==== Record excerpts ====
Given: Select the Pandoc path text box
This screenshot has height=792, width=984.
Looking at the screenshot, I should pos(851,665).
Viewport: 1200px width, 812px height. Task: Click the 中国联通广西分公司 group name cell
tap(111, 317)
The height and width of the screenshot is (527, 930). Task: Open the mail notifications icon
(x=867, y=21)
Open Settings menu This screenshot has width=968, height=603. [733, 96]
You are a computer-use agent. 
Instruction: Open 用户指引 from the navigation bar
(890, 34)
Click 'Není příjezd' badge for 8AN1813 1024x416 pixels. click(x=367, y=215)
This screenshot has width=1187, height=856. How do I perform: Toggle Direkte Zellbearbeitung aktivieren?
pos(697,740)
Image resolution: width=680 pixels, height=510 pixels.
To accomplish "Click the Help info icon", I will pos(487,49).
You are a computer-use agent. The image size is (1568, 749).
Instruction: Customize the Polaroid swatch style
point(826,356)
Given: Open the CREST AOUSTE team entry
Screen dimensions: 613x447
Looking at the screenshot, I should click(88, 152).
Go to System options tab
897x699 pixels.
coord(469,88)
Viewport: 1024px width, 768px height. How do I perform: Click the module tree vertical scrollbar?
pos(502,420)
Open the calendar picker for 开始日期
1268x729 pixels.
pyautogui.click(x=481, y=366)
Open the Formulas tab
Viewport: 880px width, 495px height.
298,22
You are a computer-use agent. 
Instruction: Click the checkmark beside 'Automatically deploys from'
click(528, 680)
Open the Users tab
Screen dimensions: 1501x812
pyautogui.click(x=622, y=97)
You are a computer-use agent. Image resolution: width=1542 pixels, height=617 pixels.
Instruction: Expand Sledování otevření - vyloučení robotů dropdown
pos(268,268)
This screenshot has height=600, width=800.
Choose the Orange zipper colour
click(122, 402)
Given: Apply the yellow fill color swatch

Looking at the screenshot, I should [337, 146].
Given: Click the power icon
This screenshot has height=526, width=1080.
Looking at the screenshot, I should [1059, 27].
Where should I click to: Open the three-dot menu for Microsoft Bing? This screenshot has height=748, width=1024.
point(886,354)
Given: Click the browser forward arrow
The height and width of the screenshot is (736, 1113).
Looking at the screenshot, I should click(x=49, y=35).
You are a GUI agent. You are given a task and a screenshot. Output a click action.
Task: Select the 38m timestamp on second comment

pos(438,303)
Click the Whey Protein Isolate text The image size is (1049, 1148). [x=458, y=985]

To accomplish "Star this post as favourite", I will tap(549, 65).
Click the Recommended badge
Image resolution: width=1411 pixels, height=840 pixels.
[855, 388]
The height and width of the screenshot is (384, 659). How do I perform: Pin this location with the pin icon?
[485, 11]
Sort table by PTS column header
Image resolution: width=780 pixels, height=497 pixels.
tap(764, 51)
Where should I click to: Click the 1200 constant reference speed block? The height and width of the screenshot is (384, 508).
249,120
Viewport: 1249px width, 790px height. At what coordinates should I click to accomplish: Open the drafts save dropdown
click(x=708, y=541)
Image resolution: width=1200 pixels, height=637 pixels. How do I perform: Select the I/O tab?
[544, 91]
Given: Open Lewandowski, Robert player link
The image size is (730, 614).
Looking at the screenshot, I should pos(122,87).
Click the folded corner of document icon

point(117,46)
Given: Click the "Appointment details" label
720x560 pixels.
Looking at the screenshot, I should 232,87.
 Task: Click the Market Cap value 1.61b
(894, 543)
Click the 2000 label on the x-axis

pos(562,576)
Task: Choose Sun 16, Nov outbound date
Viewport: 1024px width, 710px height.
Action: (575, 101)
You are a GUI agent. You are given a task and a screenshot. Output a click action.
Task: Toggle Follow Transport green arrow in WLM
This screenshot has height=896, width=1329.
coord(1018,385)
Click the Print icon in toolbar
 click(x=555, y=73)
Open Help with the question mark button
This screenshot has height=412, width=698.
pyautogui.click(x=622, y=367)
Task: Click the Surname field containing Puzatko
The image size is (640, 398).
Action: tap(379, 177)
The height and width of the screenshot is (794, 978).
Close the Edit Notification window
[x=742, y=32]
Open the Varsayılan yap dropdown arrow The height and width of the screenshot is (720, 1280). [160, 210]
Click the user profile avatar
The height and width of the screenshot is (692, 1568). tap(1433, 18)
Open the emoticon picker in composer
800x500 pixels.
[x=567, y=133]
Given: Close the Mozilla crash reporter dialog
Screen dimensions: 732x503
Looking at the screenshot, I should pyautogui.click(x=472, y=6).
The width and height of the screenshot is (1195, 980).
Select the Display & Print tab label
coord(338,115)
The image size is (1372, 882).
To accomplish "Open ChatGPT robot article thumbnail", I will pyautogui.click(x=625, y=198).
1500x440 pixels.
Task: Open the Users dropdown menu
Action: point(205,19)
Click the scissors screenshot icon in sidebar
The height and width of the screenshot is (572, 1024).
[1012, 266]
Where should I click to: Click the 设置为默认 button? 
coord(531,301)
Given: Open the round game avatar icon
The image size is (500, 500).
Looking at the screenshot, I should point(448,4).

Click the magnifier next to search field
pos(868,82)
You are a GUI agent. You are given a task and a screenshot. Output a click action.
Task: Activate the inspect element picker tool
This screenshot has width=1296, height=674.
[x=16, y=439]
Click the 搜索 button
====
Brief —
Copy each entry exactly. Omit none.

Written answer —
Given: Select the Pandoc path text box
This screenshot has height=792, width=984.
Looking at the screenshot, I should pos(851,665).
Viewport: 1200px width, 812px height. Task: Click the 中国联通广西分公司 group name cell
tap(111, 317)
The height and width of the screenshot is (527, 930). Task: Open the mail notifications icon
(x=867, y=21)
Open Settings menu This screenshot has width=968, height=603. [733, 96]
You are a computer-use agent. 
Instruction: Open 用户指引 from the navigation bar
(890, 34)
Click 'Není příjezd' badge for 8AN1813 1024x416 pixels. click(x=367, y=215)
This screenshot has width=1187, height=856. How do I perform: Toggle Direkte Zellbearbeitung aktivieren?
pos(697,740)
Image resolution: width=680 pixels, height=510 pixels.
To accomplish "Click the Help info icon", I will pos(487,49).
You are a computer-use agent. The image size is (1568, 749).
Instruction: Customize the Polaroid swatch style
point(826,356)
Given: Open the CREST AOUSTE team entry
Screen dimensions: 613x447
Looking at the screenshot, I should click(88, 152).
Go to System options tab
897x699 pixels.
coord(469,88)
Viewport: 1024px width, 768px height. How do I perform: Click the module tree vertical scrollbar?
pos(502,420)
Open the calendar picker for 开始日期
1268x729 pixels.
pyautogui.click(x=481, y=366)
Open the Formulas tab
Viewport: 880px width, 495px height.
298,22
You are a computer-use agent. 
Instruction: Click the checkmark beside 'Automatically deploys from'
click(528, 680)
Open the Users tab
Screen dimensions: 1501x812
pyautogui.click(x=622, y=97)
You are a computer-use agent. Image resolution: width=1542 pixels, height=617 pixels.
Instruction: Expand Sledování otevření - vyloučení robotů dropdown
pos(268,268)
This screenshot has height=600, width=800.
Choose the Orange zipper colour
click(122, 402)
Given: Apply the yellow fill color swatch

Looking at the screenshot, I should [337, 146].
Given: Click the power icon
This screenshot has height=526, width=1080.
Looking at the screenshot, I should [1059, 27].
Where should I click to: Open the three-dot menu for Microsoft Bing? This screenshot has height=748, width=1024.
point(886,354)
Given: Click the browser forward arrow
The height and width of the screenshot is (736, 1113).
Looking at the screenshot, I should click(x=49, y=35).
You are a GUI agent. You are given a task and a screenshot. Output a click action.
Task: Select the 38m timestamp on second comment

pos(438,303)
Click the Whey Protein Isolate text The image size is (1049, 1148). [x=458, y=985]

To accomplish "Star this post as favourite", I will tap(549, 65).
Click the Recommended badge
Image resolution: width=1411 pixels, height=840 pixels.
[855, 388]
The height and width of the screenshot is (384, 659). How do I perform: Pin this location with the pin icon?
[485, 11]
Sort table by PTS column header
Image resolution: width=780 pixels, height=497 pixels.
tap(764, 51)
Where should I click to: Click the 1200 constant reference speed block? The height and width of the screenshot is (384, 508).
249,120
Viewport: 1249px width, 790px height. At what coordinates should I click to accomplish: Open the drafts save dropdown
click(x=708, y=541)
Image resolution: width=1200 pixels, height=637 pixels. How do I perform: Select the I/O tab?
[544, 91]
Given: Open Lewandowski, Robert player link
The image size is (730, 614).
Looking at the screenshot, I should pos(122,87).
Click the folded corner of document icon

point(117,46)
Given: Click the "Appointment details" label
720x560 pixels.
Looking at the screenshot, I should 232,87.
 Task: Click the Market Cap value 1.61b
(894, 543)
Click the 2000 label on the x-axis

pos(562,576)
Task: Choose Sun 16, Nov outbound date
Viewport: 1024px width, 710px height.
Action: (575, 101)
You are a GUI agent. You are given a task and a screenshot. Output a click action.
Task: Toggle Follow Transport green arrow in WLM
This screenshot has height=896, width=1329.
coord(1018,385)
Click the Print icon in toolbar
 click(x=555, y=73)
Open Help with the question mark button
This screenshot has height=412, width=698.
pyautogui.click(x=622, y=367)
Task: Click the Surname field containing Puzatko
The image size is (640, 398).
Action: tap(379, 177)
The height and width of the screenshot is (794, 978).
Close the Edit Notification window
[x=742, y=32]
Open the Varsayılan yap dropdown arrow The height and width of the screenshot is (720, 1280). [160, 210]
Click the user profile avatar
The height and width of the screenshot is (692, 1568). tap(1433, 18)
Open the emoticon picker in composer
800x500 pixels.
[x=567, y=133]
Given: Close the Mozilla crash reporter dialog
Screen dimensions: 732x503
Looking at the screenshot, I should pyautogui.click(x=472, y=6).
The width and height of the screenshot is (1195, 980).
Select the Display & Print tab label
coord(338,115)
The image size is (1372, 882).
To accomplish "Open ChatGPT robot article thumbnail", I will pyautogui.click(x=625, y=198).
1500x440 pixels.
Task: Open the Users dropdown menu
Action: point(205,19)
Click the scissors screenshot icon in sidebar
The height and width of the screenshot is (572, 1024).
[1012, 266]
Where should I click to: Click the 设置为默认 button? 
coord(531,301)
Given: Open the round game avatar icon
The image size is (500, 500).
Looking at the screenshot, I should point(448,4).

Click the magnifier next to search field
pos(868,82)
You are a GUI agent. You are given a task and a screenshot. Output a click action.
Task: Activate the inspect element picker tool
This screenshot has width=1296, height=674.
[x=16, y=439]
Click the 搜索 button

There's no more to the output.